Ke depan, kebijakan terkait sawit diharapkan lebih mengutamakan keberlanjutan dan kesejahteraan bagi seluruh pelaku industri. Budi juga menekankan pentingnya kebijakan yang berpihak pada lingkungan, agar industri sawit dapat terus berkembang tanpa merusak ekosistem.
“Kebijakan harus memperhatikan aspek sosial dan lingkungan. Dengan begitu, industri sawit Indonesia tidak hanya menguntungkan secara ekonomi, tetapi juga berkelanjutan bagi generasi mendatang,” ujar Budi.
Sebagai bagian dari reformasi di sektor ini, Budi berharap pemerintah dapat memperkuat regulasi yang ada dan memastikan bahwa semua pihak mematuhi ketentuan yang berlaku. Regulasi yang lebih tegas diharapkan dapat mendorong integritas industri sawit dan mencegah praktik-praktik yang merugikan.

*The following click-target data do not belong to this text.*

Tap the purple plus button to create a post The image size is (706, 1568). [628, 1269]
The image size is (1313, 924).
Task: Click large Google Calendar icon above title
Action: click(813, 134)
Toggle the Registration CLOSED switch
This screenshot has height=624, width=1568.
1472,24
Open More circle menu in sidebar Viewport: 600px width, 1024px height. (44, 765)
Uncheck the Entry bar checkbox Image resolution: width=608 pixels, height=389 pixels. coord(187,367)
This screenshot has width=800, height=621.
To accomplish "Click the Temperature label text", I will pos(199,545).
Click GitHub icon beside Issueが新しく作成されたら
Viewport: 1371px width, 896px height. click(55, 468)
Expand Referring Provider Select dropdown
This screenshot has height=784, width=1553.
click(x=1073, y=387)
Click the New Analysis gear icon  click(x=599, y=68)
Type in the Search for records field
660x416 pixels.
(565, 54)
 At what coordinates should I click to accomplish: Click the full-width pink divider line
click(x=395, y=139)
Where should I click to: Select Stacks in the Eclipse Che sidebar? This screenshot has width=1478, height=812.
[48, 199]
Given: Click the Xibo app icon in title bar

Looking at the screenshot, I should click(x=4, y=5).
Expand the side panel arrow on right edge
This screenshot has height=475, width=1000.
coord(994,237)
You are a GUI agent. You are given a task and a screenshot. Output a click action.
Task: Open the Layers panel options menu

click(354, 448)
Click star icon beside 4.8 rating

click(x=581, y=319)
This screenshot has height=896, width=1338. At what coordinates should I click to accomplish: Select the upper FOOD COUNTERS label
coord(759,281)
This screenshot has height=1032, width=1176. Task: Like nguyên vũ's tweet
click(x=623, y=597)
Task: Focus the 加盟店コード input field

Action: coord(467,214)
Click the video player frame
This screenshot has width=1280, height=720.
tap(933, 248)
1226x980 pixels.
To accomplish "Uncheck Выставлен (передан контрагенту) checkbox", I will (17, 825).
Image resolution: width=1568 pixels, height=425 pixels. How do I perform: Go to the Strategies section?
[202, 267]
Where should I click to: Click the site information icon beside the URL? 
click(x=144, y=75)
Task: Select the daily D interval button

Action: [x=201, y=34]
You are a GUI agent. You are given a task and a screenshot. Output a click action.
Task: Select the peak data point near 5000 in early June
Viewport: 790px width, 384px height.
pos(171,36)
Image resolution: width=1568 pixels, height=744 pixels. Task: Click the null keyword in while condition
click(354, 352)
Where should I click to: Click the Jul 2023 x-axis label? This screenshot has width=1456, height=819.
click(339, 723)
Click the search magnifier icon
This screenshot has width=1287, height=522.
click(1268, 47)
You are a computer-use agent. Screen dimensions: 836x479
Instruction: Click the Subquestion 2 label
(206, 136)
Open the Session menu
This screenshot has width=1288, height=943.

Penyederhanaan regulasi dan pembentukan lembaga khusus sawit yang memiliki kewenangan untuk mengawasi implementasi kebijakan akan menjadi langkah strategis untuk menyelesaikan permasalahan dalam industri sawit. Dengan demikian, sektor sawit Indonesia diharapkan dapat berkembang lebih baik, memberikan manfaat yang lebih besar bagi negara, dan mengurangi potensi kerugian yang ada.